Baikal’s surface waters are warming at an accelerating pace, rising at least 2 degrees Celsius (3.6 Fahrenheit) over the past quarter century — twice as fast as global air temperatures. The ice season, which typically covered the lake from January through May, has been shortened by nearly three weeks since the mid-1800s, and the ice has thinned nearly 5 inches since 1949. By the end of the century, scientists say that Baikal could be ice-free a month or more longer than today.
This rapidly changing climate threatens the lake’s unique, cold-adapted creatures, including the iconic nerpa — the world’s only true freshwater seal — whose fertility drops in warmer winters. Fishermen complain that the omul — a once-bountiful species of whitefish — has already grown scarce. Rising temperatures may also factor into some mysterious new problems plaguing the lake in the past few years. The brilliant green underwater forests of endemic Baikal sponges are dying, victims of an unknown pathogen. And dense algal mats choke wide swaths of bottom near shore.

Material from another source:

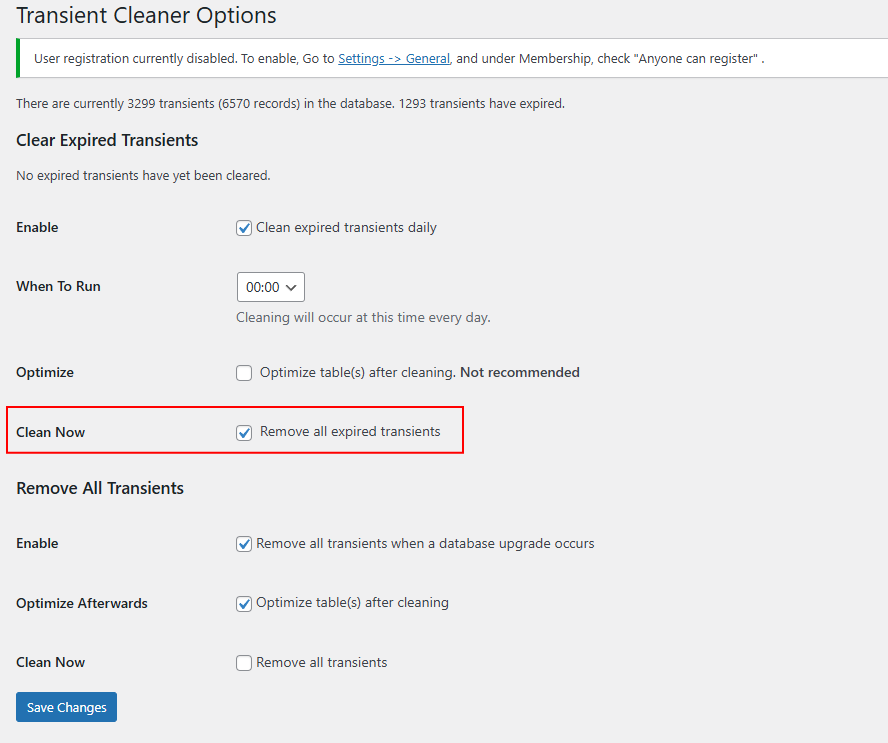Click the Remove All Transients section heading
The width and height of the screenshot is (888, 743).
100,488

“These mats smother everything underneath them, and of course that’s where the greatest biodiversity is in this lake,” said Wellesley College aquatic ecologist Marianne Moore. “It’s a real problem.”
Baikal is just one of many large lakes worldwide showing signs of rapid change as a result of rising temperatures. Majestic water bodies like Baikal and North America’s Lake Superior are integral to regions such as Siberia and the Great Lakes, playing a key role in transport, fisheries, and tourism. They also store the bulk of our planet’s liquid freshwater. But the lake-rich northern latitudes, where the majority of these vital resources lie, are the fastest-warming regions on earth.
Until recently, scientists had scant knowledge of how warming and weather extremes were affecting lakes.
More than three in four large lakes above the 40th parallel north, roughly the latitude of New York City and Madrid, have undergone summer surface temperature increases of 2.7 F or higher from 1985 to 2009, a new international research collaboration finds. Some lake temperatures rose more than twice that amount. Nearly all have experienced retreating winter ice, a loss that can interfere with internal circulation, reduce oxygen, and help create fertile breeding grounds for harmful algae. These changes, which appear to be accelerating, have potentially profound consequences for water supply, food, and aquatic life.